**WHAT IS BEING ASKED**
A single number is wanted: how many lines of the data include the string "computer".
DATA EXTRACTS below:
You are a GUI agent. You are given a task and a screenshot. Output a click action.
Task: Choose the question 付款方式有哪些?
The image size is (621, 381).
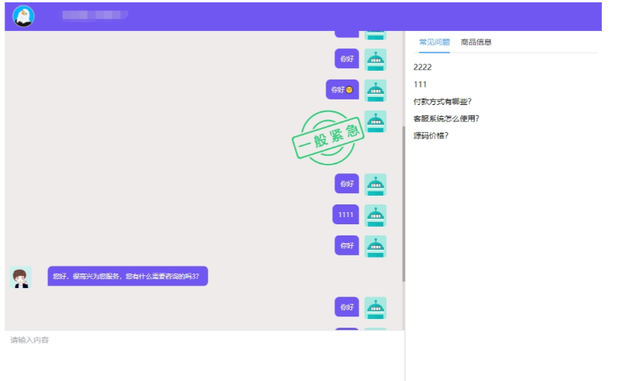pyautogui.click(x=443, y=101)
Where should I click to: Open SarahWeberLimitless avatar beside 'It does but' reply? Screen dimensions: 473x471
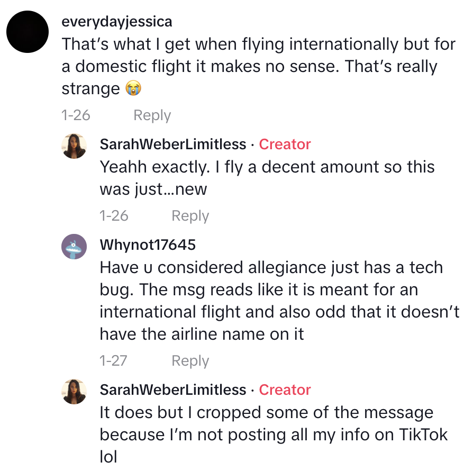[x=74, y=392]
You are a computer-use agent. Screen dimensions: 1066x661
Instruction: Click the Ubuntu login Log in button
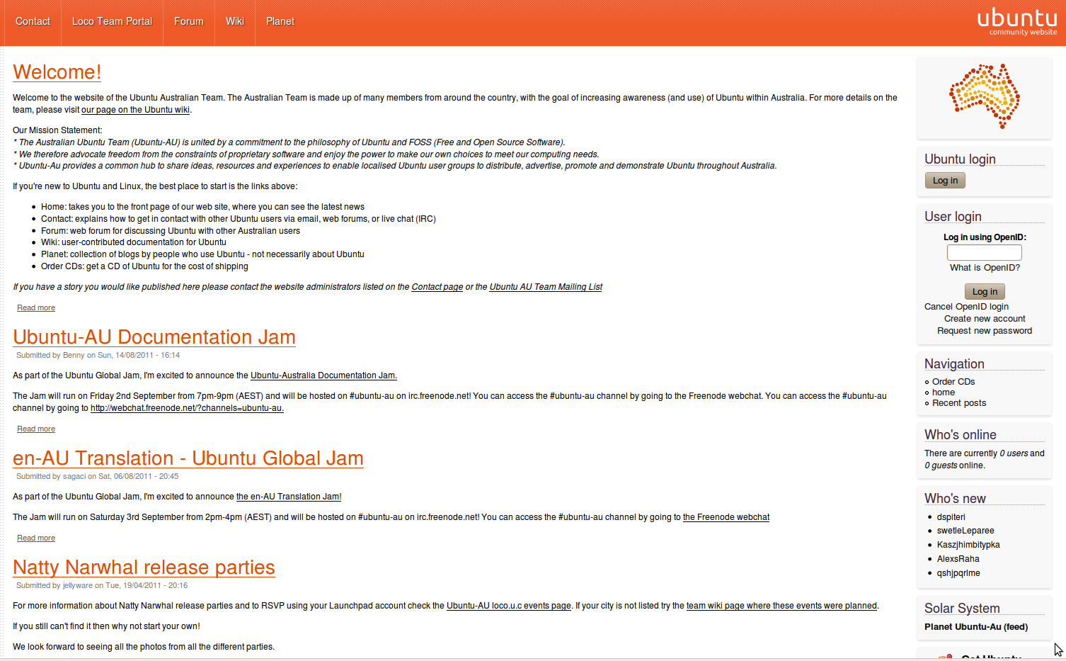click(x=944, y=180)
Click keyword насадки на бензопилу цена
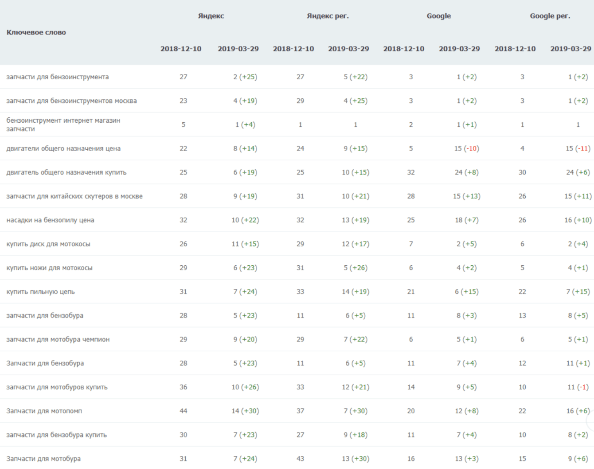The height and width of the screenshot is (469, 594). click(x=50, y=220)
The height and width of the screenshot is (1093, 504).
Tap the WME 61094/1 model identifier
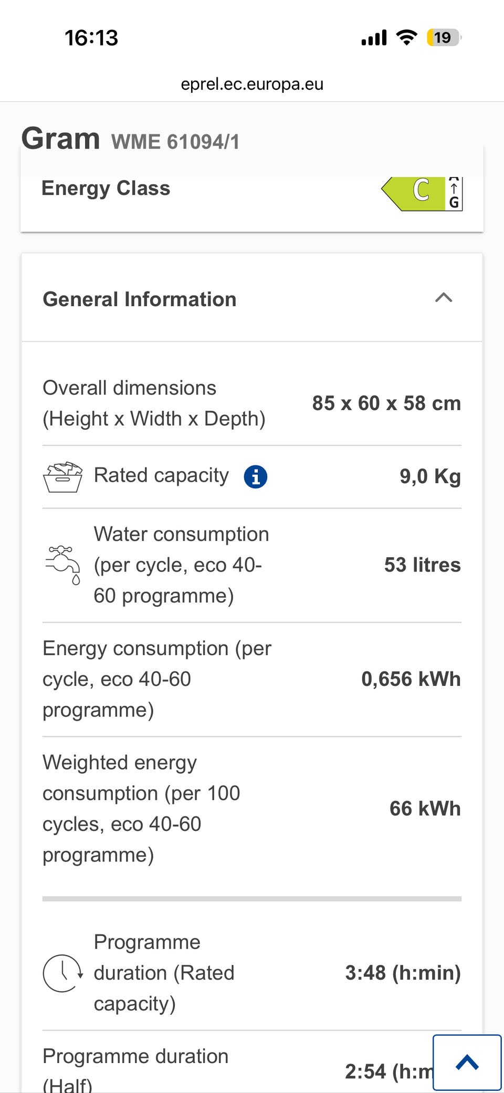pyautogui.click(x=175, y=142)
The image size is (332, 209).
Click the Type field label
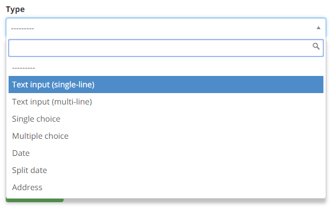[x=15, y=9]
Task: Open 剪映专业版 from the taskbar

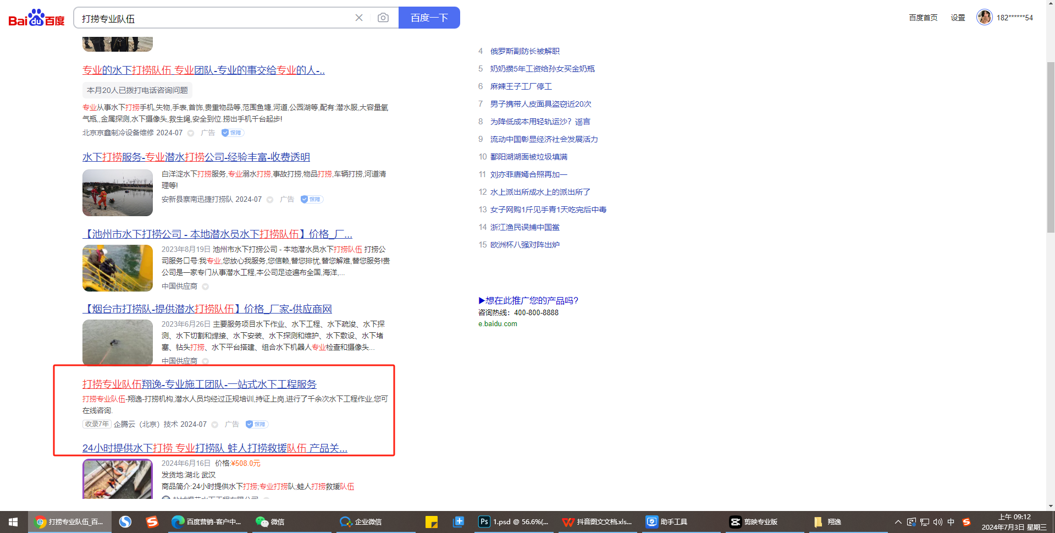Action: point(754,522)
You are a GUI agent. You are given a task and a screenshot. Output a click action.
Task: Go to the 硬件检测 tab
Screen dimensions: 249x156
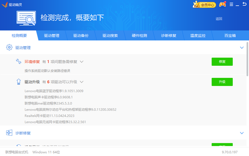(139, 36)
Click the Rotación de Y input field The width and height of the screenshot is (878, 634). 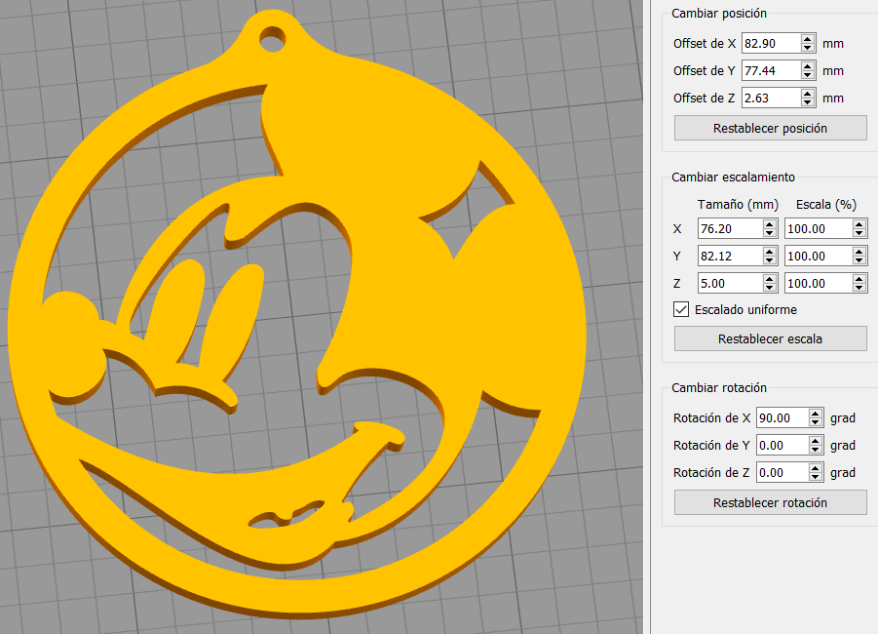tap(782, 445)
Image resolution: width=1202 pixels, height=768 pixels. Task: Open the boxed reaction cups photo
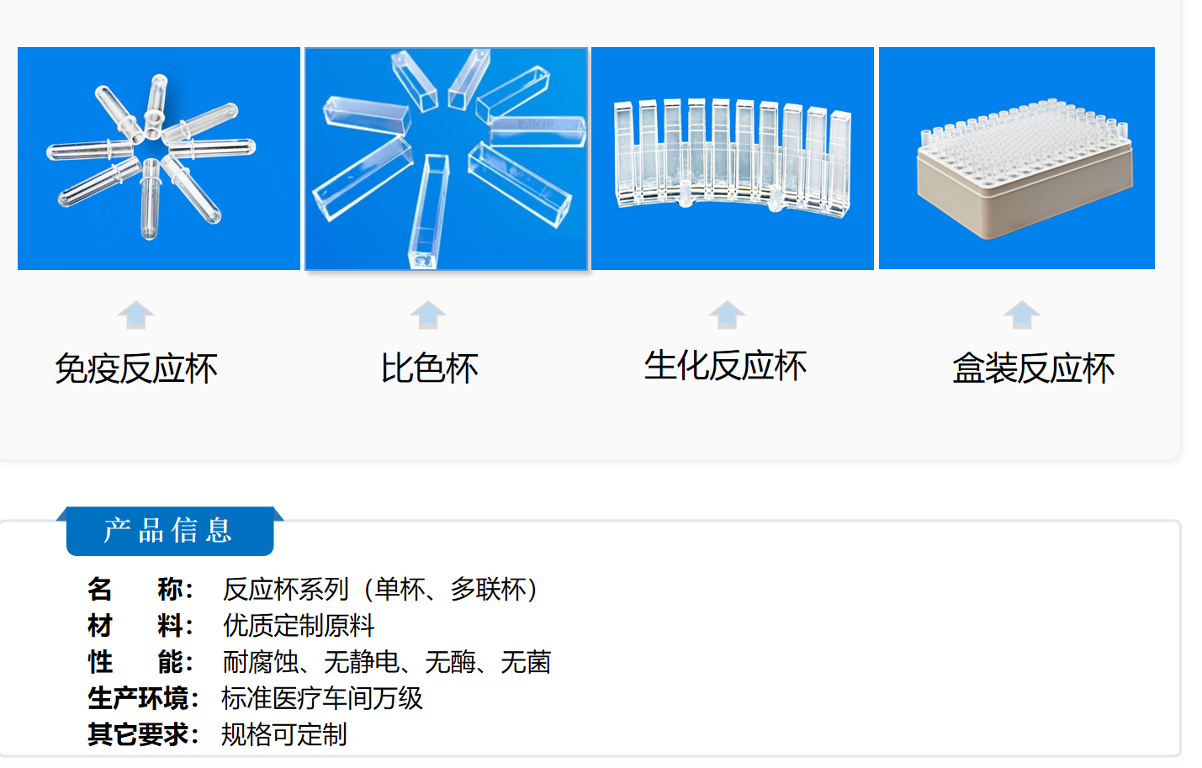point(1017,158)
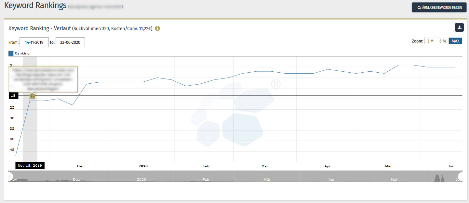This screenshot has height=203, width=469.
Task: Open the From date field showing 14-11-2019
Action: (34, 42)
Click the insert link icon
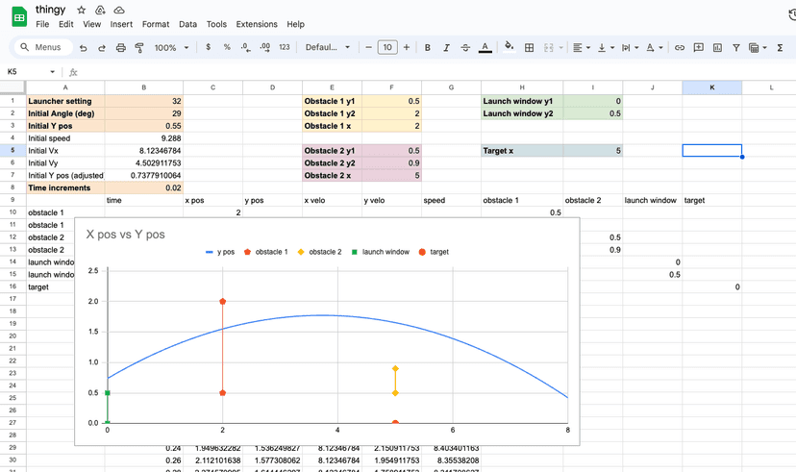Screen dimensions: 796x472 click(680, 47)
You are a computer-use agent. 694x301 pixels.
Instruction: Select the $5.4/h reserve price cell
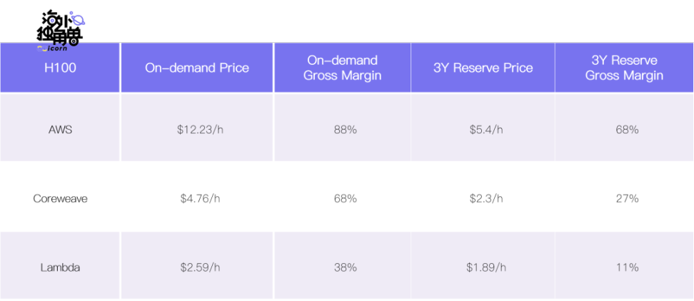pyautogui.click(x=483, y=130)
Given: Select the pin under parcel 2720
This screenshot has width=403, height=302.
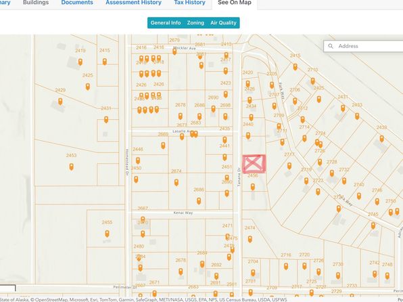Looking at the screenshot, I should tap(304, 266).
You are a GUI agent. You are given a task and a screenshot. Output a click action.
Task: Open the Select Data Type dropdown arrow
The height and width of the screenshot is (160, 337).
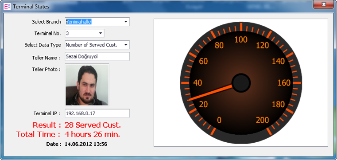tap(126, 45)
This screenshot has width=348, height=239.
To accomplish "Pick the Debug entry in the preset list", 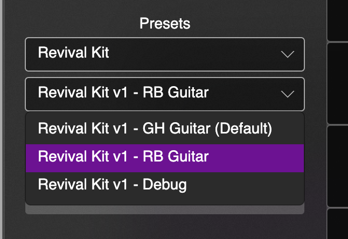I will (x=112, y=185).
End of DATA EXTRACTS.
**WRITTEN ANSWER**
2